Enseignement supérieur privé : un secteur « à réguler » malgré des dérives « minoritaires »
Les dérives dans l’enseignement supérieur privé sont « minoritaires », a affirmé le ministre Philippe Baptiste lors d’une audition devant la commission de l’éducation du Sénat, le mercredi 13 mai. Il a précisé que le projet de loi, qui sera débattu en juin, vise à réguler ce secteur sans constituer un acte de défiance. « Il y a des dérives minoritaires, mais elles existent et il faut évidemment les réguler », a-t-il déclaré.
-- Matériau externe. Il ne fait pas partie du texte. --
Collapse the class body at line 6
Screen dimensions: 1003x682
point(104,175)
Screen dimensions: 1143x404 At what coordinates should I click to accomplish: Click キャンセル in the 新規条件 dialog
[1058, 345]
Le ministre a souligné l’importance de cette régulation pour préserver la confiance des familles et éviter le discrédit sur un écosystème éducatif qui mérite mieux. Parmi les problèmes identifiés figurent des pratiques telles que « frais de réservation très élevés, contrats impossibles à résilier, étudiants contraints à payer une année complète après un départ anticipé, et scandales des détournements de fonds ».
Entre 2015 et 2023, le nombre d’étudiants dans des établissements supérieurs privés a augmenté, passant de 490 000 à près de 800 000, représentant désormais un étudiant sur quatre.
Le projet de loi, déposé à l’été 2025, prévoit de conditionner l’accès des établissements privés à Parcoursup à une validation par l’État, avec deux niveaux de reconnaissance : un « partenariat » pour les structures non lucratives et un « agrément » pour les autres, qui sera totalement opérationnel en 2030. Il sera débattu en séance publique au Sénat le 1er juin.
Ce texte introduit également un droit de rétractation renforcé, interdit certains frais, et étend la certification Qualiopi à davantage d’organismes. L’agrément sera un label délivré par le Haut Conseil de l’enseignement supérieur de la recherche (Hcéres), tandis que le partenariat sera réservé aux établissements à but non lucratif.
Bien que les étudiants aient toujours la possibilité de s’inscrire dans des formations en dehors de Parcoursup, cela ne garantira aucune forme de qualité par l’État. Le texte ne prévoit pas non plus que l’État assure une continuité pédagogique pour les étudiants d’établissements en liquidation judiciaire, une situation jugée « impossible » par le ministre. Il a toutefois assuré que le ministère s’efforce de trouver des solutions pour les étudiants concernés, comme ceux du Digital collège, qui comptent environ 3 000 personnes.
Avec cette nouvelle législation, les établissements pourront toujours ouvrir après une simple déclaration administrative, sans avoir à obtenir une autorisation préalable.